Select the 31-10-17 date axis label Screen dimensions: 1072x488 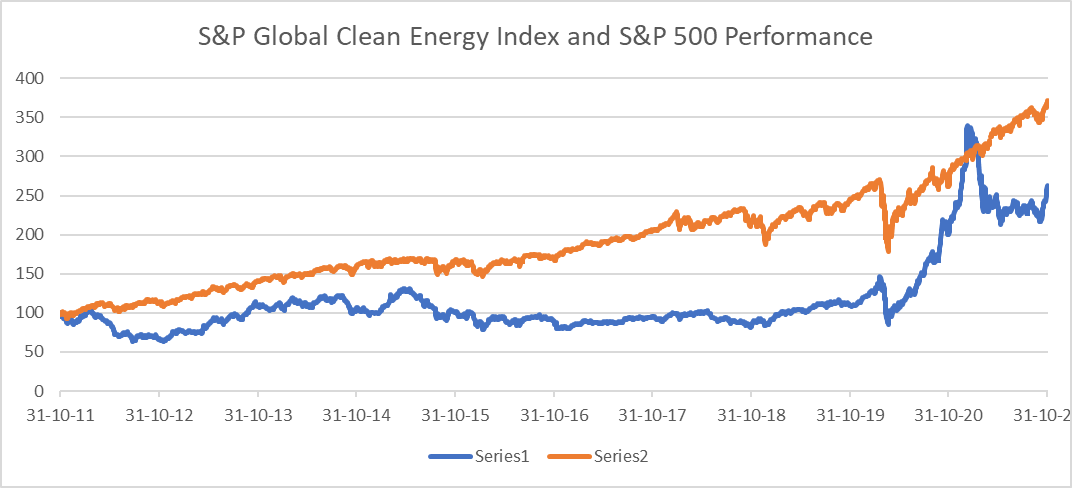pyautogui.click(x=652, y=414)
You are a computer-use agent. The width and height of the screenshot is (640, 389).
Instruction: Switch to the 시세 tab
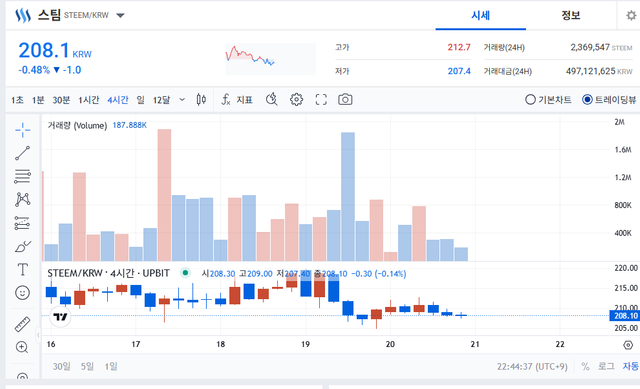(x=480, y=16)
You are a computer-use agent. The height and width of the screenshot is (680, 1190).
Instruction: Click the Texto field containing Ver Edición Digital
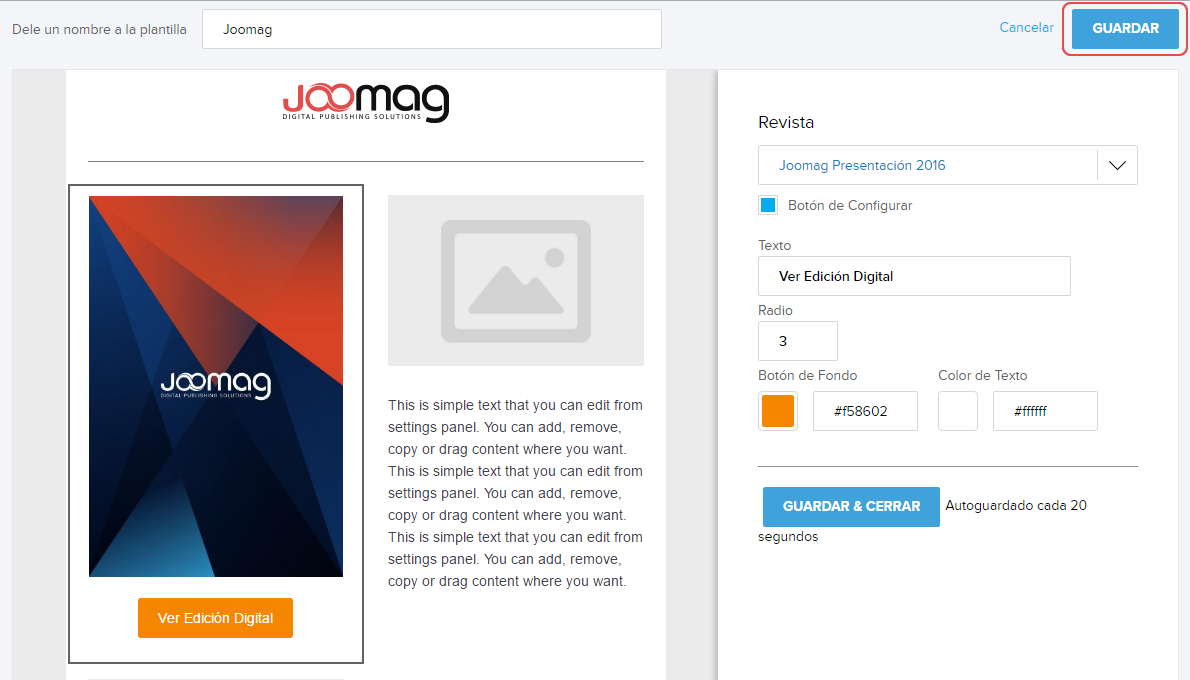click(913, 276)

EXERCISE: Filter the records above, keeping each line that contains the word "width".

EXERCISE SOLUTION:
You are a computer-use agent. The width and height of the screenshot is (640, 389).
You are a computer-use agent. The height and width of the screenshot is (680, 1190).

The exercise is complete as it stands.